_WHAT TO WORK ON_. Where does the word "Click" occur in the data below? Copy each line that holds it.

_PROVIDED DATA_.

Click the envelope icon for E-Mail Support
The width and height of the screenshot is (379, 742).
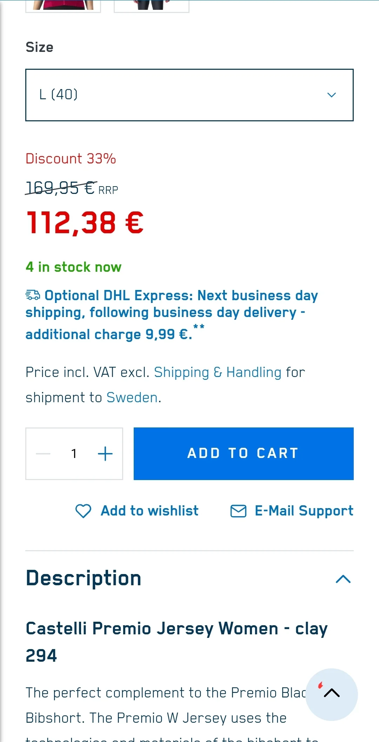pos(238,511)
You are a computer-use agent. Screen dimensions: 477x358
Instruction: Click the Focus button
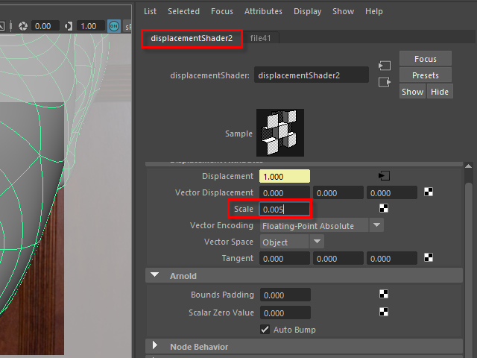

_EXERCISE OUTPUT_.
Click the envelope icon for E-Mail Support
Instruction: Click the Focus button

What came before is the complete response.